Golden Share of the Brazilian Federal Government
Section 9 – The Golden Share confers on the Brazilian Federal Government veto powers over the following matters:
- I. Change in the name of the Corporation or its purposes;
- II. Modification and/or use of the Corporation’s logo;
- III. Creation of and/or changes in military programs involving the Federative Republic of Brazil or otherwise;
- IV. Technological training of third parties in connection with military programs;
- V. Discontinuance of a supply of spare parts to service military aircraft;
- VI. Change in a controlling interest in the Corporation;
- VII. Any amendments to: (i) the provisions of this Section, Section 4, the leading paragraph of Section 10, Sections 11, 14 and 15, item III of Section 18, Paragraphs 1 and 2 of Section 27, item X of Section 33, item XII of Section 39 and Article VII; and (ii) the rights conferred by these By-Laws on the Golden Share.

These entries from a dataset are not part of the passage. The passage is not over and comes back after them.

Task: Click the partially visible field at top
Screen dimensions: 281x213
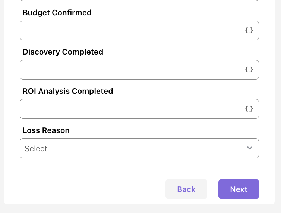Action: tap(139, 0)
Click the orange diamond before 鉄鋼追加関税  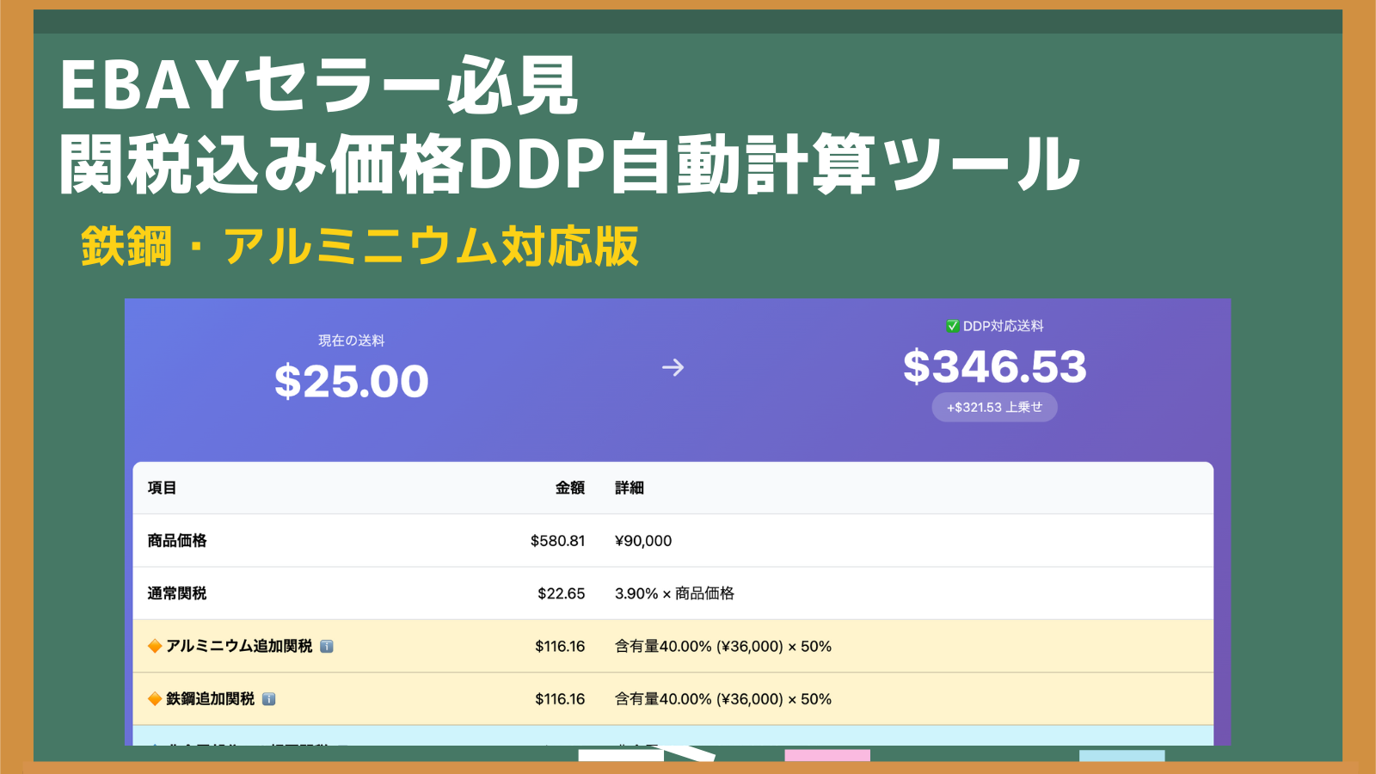(155, 699)
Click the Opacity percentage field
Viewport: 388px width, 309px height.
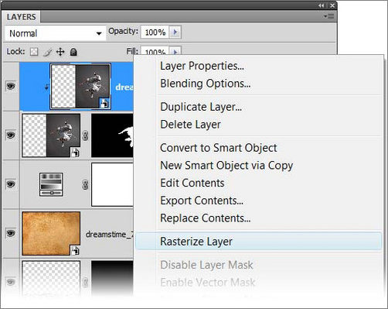point(155,32)
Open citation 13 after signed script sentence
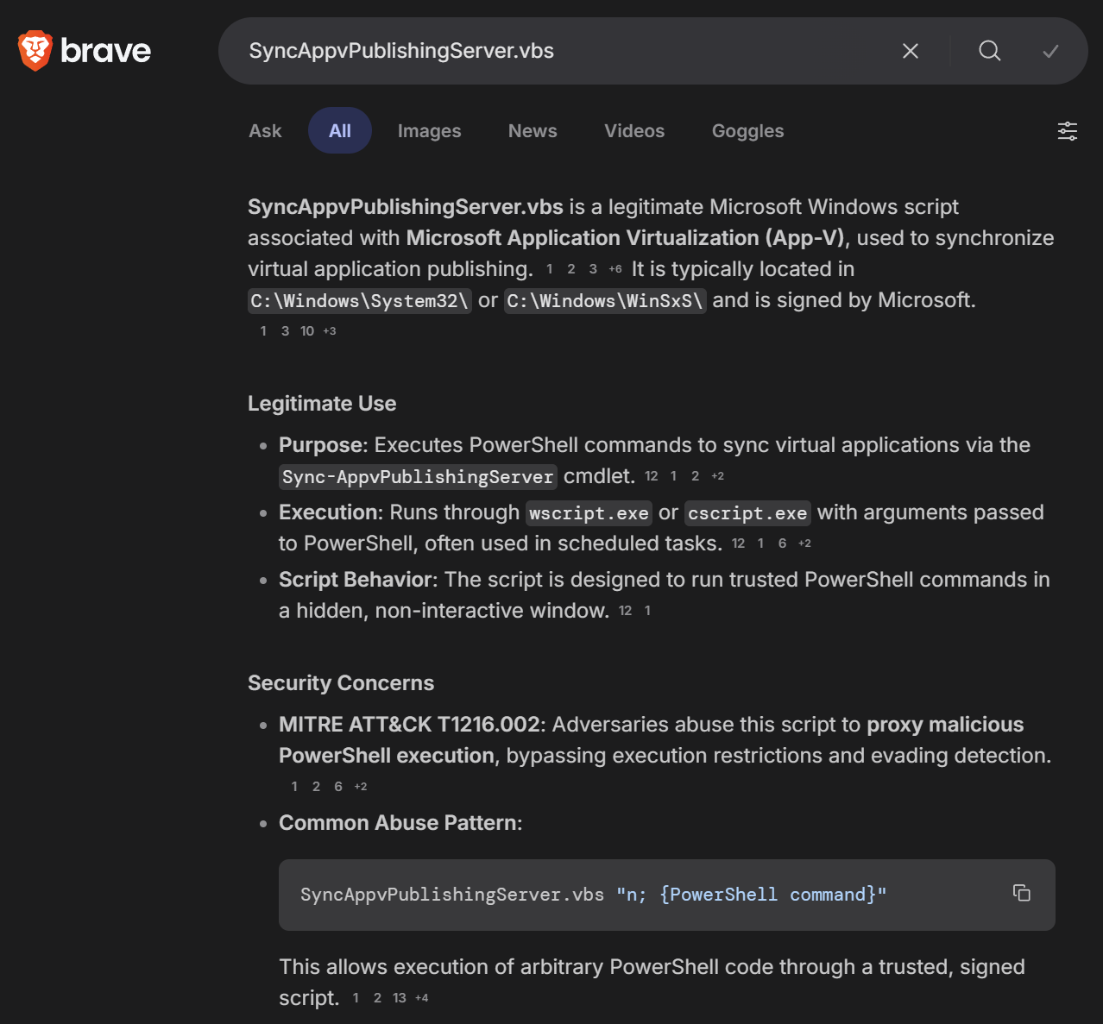This screenshot has width=1103, height=1024. pyautogui.click(x=399, y=998)
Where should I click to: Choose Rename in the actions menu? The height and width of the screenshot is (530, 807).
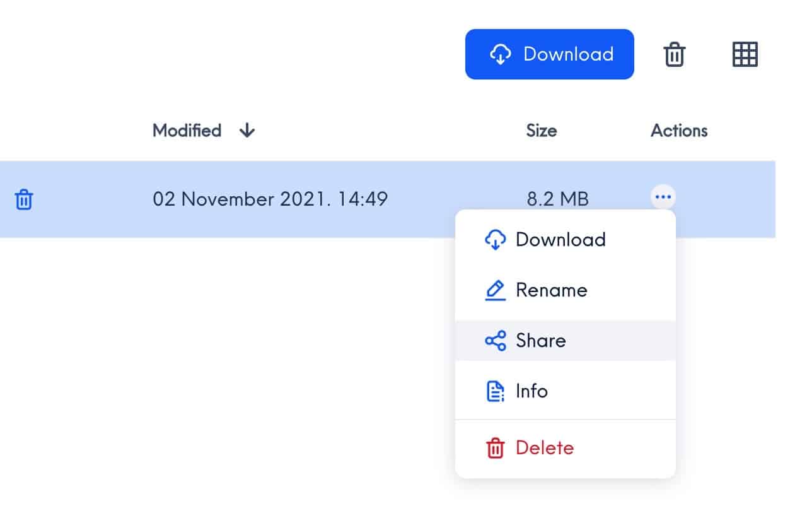pos(551,290)
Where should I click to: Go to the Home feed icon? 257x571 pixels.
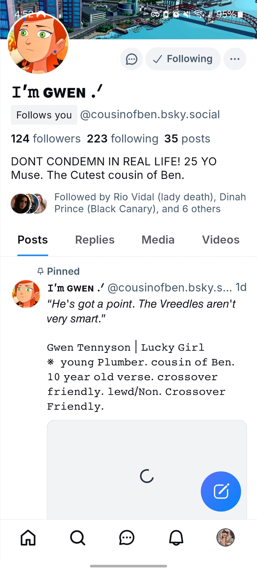[28, 538]
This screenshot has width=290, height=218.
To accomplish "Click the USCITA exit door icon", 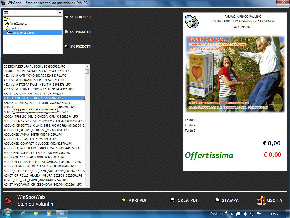I will (261, 200).
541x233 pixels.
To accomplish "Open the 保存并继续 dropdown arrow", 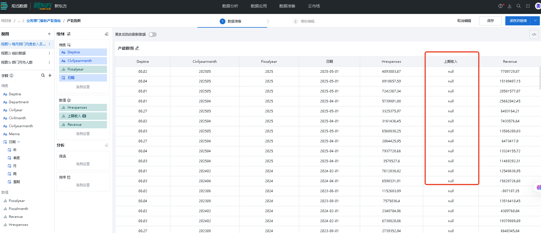I will 535,21.
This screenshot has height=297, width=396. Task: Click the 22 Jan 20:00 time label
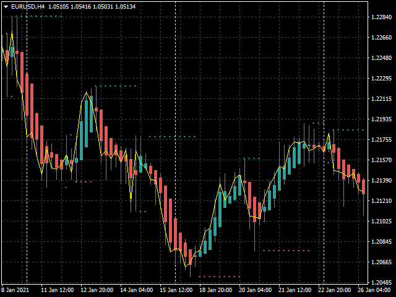coord(335,290)
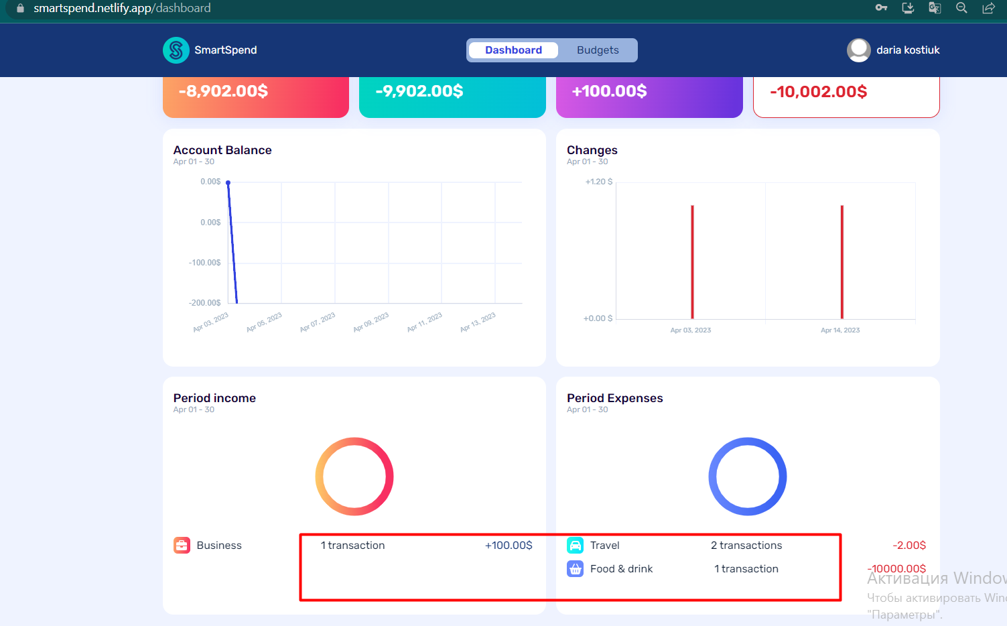Click the Travel category car icon

coord(575,545)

Paragraph 1 – The conduct of a public offering for the purchase of shares, as referred to in Section 54 hereof, will require the prior approval of the Brazilian Federal Government as the owner of the Golden Share.
Paragraph 2 – Subject to the provisions of Law No. 6,404/76 and Section 18, item III, of these By-Laws, the matters listed in this Section will fall within the decisionmaking authority of the Board of Directors of the Corporation and will be subject to the following procedures:
- I. The matter at hand will be the object of a resolution of the Board of Directors.
- II. If the matter at hand is approved by the Board of Directors, the Chairman of the Board will notify the director elected by the Brazilian Federal Government to either exercise his veto right or express his approval, within a period of 30 days from receipt of such notice.
- III. After expiration of the period mentioned in item II above, a new meeting of the Board of Directors will be convened: (i) to reconsider the resolution, if the Brazilian Federal Government exercised its veto right; or (ii) to confirm the resolution, if the Brazilian Federal Government expressed its approval or failed to voice an opinion within the period referred to above.
- IV. If the resolution is confirmed by the Board of Directors, the matter at hand will be submitted to the Shareholders’ Meeting for approval, where so required by applicable legislation, at which time the Brazilian Federal Government may yet again exercise its veto power under this Section.
Paragraph 3 – Without prejudice to the procedure defined in Paragraph 2 above, all matters to be acted on by the Board of Directors that are subject to a veto by the Brazilian Federal Government must also be communicated in advance to the Ministry of Finance by notice given concurrently with the notice mentioned in item II above, the Ministry to pass on the matter within 30 days after receipt of the notice referred to in item II above.